Genre: Dark Ambient/Drone
Track Listing:
01 Mahavishnu
02 Forrest
03 First
04 Moerket
05 1920
06 Second
07 Sleep
08 Coma
The early releases Paradigms Recordings did were absolutely phenomenal. TAP's stunning Coma Waering, Hjarniaudi, Wraiths, and this. I forget what their wonderfully fruity description of this was, but whatever the case they were onto something with this release, as it's some of the most sublime music I own.
There seems to be three different elements of music here that've just been thrown together and left to wander around and interact with each other as they may. There's a lot of earth style drone-to-infinity guitars (although they could well just be distorted synths), lighter-than-air fragments of fennesz/hecker guitar processing, and a whole bunch of bubbling, spacey synths. I generally find the more space-heavy parts to be the best; Forrest in particular with these wild, transcendent flute lines hovering over the churning buzz and the epic that's 1920 builds, ebbs and generally drains you of everything; a truly fantastic mix of high, skittering synths and deep, mysterious rumble. All in all these elements make for some interesting contrasting elements and add up to way more then the sum of their parts.
It's also one of, if not the spaciest record I have in my collection. Everything about it just screams empty, inky infinity. It's definitely the production that makes this; the synths pulsing and winking nervously like alien signals or a neutron star, the massive low end adding a truly remarkable amount of space to it, reverberating and making the whole thing as cavernous and deep as possible. Indeed, I'd say this is some of the finest representation of space in any genre, and medium of art, even, that I've ever heard.

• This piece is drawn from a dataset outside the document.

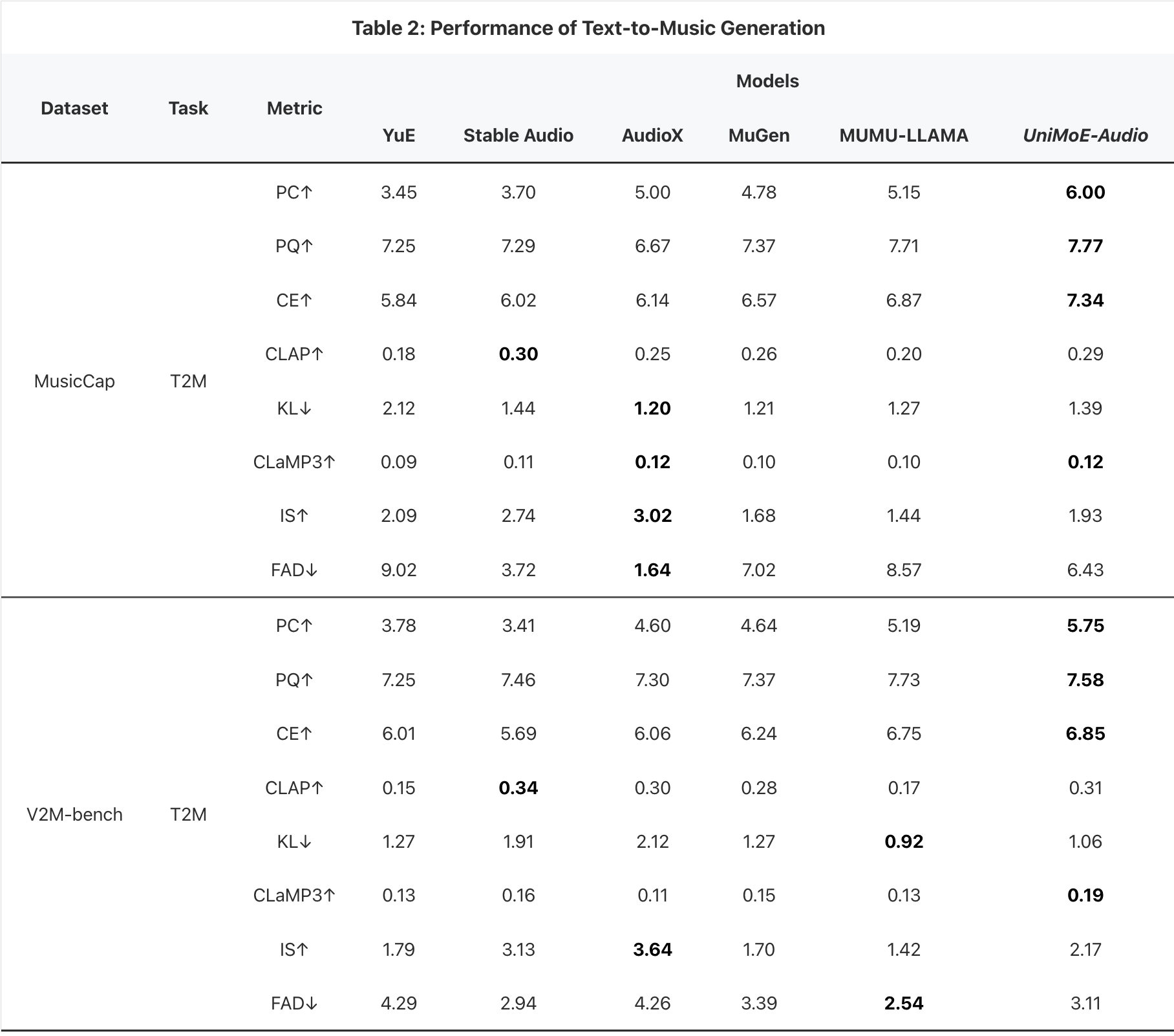Select the YuE column header

coord(399,135)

There's a few weak points where Mr.Ondo attempts to get a bit noisier and experimental (the shortest track comes instantly to mind) but for the most part this is just an extremely fine piece of ambient music. I like how it's unique, yet still very accessible, that it's one of the most evocative bits of music I've heard, ...and that it sounds great and I really enjoy listening to it. I think it's up there with Endless Summer, Talk Amongst the Trees and Harmony in Ultraviolet (though it's certainly far, far darker than those three albums) in terms of "best ambient of the last decade". Go and buy it while it's still available.